The strange mastery at work here is most apparent in the instrumentation. The ensemble inverts the usual balance of more strings to fewer winds, and more woodwind than brass in favor of more brass, a single high clarinet and a single string instrument, and that one, the viola, which is least heard soloistically. There is a deliberate choice of instruments with uneasily-matched tonal preferences, with the eb clarinet and the d trumpet more or less dividing sharp and flat keys between one another. Thomson uses ensemble scoring patterns in which none of the instruments is used strictly or consistantly as a high, middle, or low voice, thus the little eb clarinet in chalumeau register can function as the bass and the trombone as a superior alto voice.
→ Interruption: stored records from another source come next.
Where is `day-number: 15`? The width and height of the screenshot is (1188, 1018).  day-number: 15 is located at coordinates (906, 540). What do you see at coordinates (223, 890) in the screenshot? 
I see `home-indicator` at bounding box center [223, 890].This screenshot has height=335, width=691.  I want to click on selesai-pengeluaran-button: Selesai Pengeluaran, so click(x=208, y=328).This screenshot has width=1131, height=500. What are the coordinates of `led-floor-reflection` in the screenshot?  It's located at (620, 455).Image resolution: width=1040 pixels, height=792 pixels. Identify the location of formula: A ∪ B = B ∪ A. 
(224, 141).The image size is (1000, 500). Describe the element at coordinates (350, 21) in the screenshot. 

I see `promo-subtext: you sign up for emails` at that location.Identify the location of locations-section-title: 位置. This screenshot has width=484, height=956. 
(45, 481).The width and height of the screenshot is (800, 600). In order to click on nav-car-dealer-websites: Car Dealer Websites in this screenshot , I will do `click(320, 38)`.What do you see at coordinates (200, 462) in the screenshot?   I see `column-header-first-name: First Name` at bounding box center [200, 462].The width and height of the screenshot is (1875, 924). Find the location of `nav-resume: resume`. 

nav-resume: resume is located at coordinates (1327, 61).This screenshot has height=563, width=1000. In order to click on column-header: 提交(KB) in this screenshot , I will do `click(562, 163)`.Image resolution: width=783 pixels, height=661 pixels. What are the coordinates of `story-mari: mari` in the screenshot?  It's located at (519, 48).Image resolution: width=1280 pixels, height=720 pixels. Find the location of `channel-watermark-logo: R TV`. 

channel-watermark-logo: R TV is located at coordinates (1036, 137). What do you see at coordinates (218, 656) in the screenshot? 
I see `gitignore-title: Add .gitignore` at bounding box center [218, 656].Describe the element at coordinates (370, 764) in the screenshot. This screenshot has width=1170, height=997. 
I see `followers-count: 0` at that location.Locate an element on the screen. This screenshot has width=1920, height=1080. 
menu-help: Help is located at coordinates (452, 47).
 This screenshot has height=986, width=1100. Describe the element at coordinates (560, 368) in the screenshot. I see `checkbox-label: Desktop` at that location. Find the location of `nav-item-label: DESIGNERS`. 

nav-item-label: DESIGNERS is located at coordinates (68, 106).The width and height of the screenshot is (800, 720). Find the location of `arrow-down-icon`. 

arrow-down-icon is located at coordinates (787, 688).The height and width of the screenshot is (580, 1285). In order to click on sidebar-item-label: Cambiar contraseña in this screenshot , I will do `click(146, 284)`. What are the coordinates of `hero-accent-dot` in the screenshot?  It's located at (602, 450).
Strangest of all is the question of genre. Thomson identifies the piece, by its title, with an Italian baroque form, not the secular sonata, but a multi-movement form intended for use in the Catholic church. But this Sonata, with three movements taking the forms of a Chorale, a Tango, and a technically extravagant Fugue (in which material from the chorale returns with a menace), while ornately baroque on its own terms, is American, more specifically African-American, and churched in an African-American protestant tradition, narrating — if we can trust John Cage on this point — a remembered visit to a Kansas City church service, complete with sermon and congregational response, centered about the Tango's direct confrontation with the diabolical, and with the polytonal fugue suggestion some form of redemption after temptation. It is easy, too easy, at this historical distance, to be uncomfortable with Thomson's racial views, which were liberal but still of their time, and to take this work as a somewhat illicit form of appropriation, but I increasingly hear this piece as an honest act of appreciation and, in his mixture of modernity and elements exotic to both Thomson's white Kansan and European musical roots, something much more than a journeyman's diploma piece.
1 comment:
Hi, I'm visiting because you mentioned my blog (New Musical Resources), but I LOVE this piece! In fact, I even remember blogging about it recently but not having the time to really expand on it. I'm a trumpeter (with a swell D trumpet) and used to be married to a violist (whoops). Someday I may recover, though, and perform it as I had originally planned.